Und so verwundert es nicht, dass die Wirtschaftprüfer für das Jahr 2008 die Alarmglocken läuteten: Bei einem Umsatz von 218 Millionen Pfund (ca. 260 Mio Euro) war der Verlust gerade um satte 36 Prozent auf 13,5 Millionen Pfund (ca. 16,2 Mio. Euro) gestiegen. Mietzahlungen mussten jetzt zum großen Teil nicht mehr vierteljährlich, sondern monatlich geleistet werden – auch nicht gut für die Liquidität. Gleichzeitig verschlechterten sich die Zahlungsbedingungen: Wo Waterstones seinen Lieferanten Zahlungsziele von einem Jahr abringen konnte, sprach Ernst & Young mit Blick auf Borders UK von Zweifeln am „continuing support“ der Lieferanten und dem Zugang zu Kreditversicherern. Will sagen: Borders UK scheint damals bei seinen Lieferanten und Geldversorgern ungefähr so eingestuft worden zu sein wie es später im Jahr mit den Schrottanleihen auf amerikanische Immobilien geschah. Als vergiftet.
Seit Monaten wird berichtet, dass Borders von Auslieferern auf Stop gesetzt wird und dass gelieferte Ware nicht mehr gegen Zahlungsausfall versichert werden kann.
Es ist unwahrscheinlich, dass ausgerechnet das miserable Buchhandelsjahr 2008 und die nicht minder schlimme erste Hälfte des laufenden Jahres das Mirakel vollbracht haben sollten, Borders UK wieder flott zu machen. Die Übernahme durch das Management Anfang Juli, die wesentlich durch den Finanzinvestor Hilco bewerkstelligt wurde, der sich auf den Kauf von maroden Einzelhandelsfirmen spezialisiert hat, dürfte die betriebswirtschaftlichen Kennziffern für das Unternehmen auch nicht wirklich verbessert haben. Das Bekanntwerden der Ernst & Young-Kritik wird auch den Kreditzugang nicht nachhaltig erleichtern, zu einem Zeitpunkt, an dem Borders UK-Chef Philip Downer öffentlich nach frischem Geld für sein Unternehmen ruft. Aus den USA, wo die Mutter Borders, die weiterhin 17 Prozent der Anteile hält, mit dem Rücken zur Wand steht, ist wenig zu erwarten.

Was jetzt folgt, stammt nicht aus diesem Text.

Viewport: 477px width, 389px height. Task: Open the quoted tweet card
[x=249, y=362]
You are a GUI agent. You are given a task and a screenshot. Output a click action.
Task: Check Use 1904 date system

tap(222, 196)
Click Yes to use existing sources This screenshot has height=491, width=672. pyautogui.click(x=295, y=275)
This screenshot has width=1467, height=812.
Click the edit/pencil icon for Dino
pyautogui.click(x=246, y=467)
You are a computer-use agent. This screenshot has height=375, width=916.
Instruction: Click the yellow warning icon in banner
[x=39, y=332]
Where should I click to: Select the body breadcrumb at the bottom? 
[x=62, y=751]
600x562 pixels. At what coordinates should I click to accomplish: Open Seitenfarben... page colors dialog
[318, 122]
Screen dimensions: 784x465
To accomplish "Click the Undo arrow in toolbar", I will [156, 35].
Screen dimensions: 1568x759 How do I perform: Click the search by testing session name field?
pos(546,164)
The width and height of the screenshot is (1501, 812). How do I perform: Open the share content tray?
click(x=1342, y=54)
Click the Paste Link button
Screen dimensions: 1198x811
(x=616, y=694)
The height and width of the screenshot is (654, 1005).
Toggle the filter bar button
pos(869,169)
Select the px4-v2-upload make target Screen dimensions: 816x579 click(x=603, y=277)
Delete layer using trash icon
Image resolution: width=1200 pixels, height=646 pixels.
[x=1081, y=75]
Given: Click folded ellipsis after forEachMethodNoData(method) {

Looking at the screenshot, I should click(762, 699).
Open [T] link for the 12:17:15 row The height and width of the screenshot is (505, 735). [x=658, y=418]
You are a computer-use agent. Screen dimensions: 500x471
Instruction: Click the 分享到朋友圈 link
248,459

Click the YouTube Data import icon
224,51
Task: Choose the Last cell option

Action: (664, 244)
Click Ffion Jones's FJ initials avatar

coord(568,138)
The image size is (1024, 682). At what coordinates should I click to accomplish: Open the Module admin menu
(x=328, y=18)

Ob es schade wäre, wenn Borders UK dicht machen müsste? Nun, die Kette steht für etwa 6 Prozent des Absatzes im stationären britischen Buchhandel. Ein solcher Ausfall wäre schlecht zu verschmerzen. Schlimm wäre es für die Mitarbeiter. Die Kunden aber werden mit den Achseln zucken und die Rabatte bei Waterstones (über das ebenfalls schlimme Gerüchte die Runde machen) um die Ecke mitnehmen. Und dank der Bestseller-und-Billigbücher-Politik der vergangenen Jahre werden nur wenige Verlage die Tränendrüsen aktivieren, sollte Borders UK das Zeitliche segnen.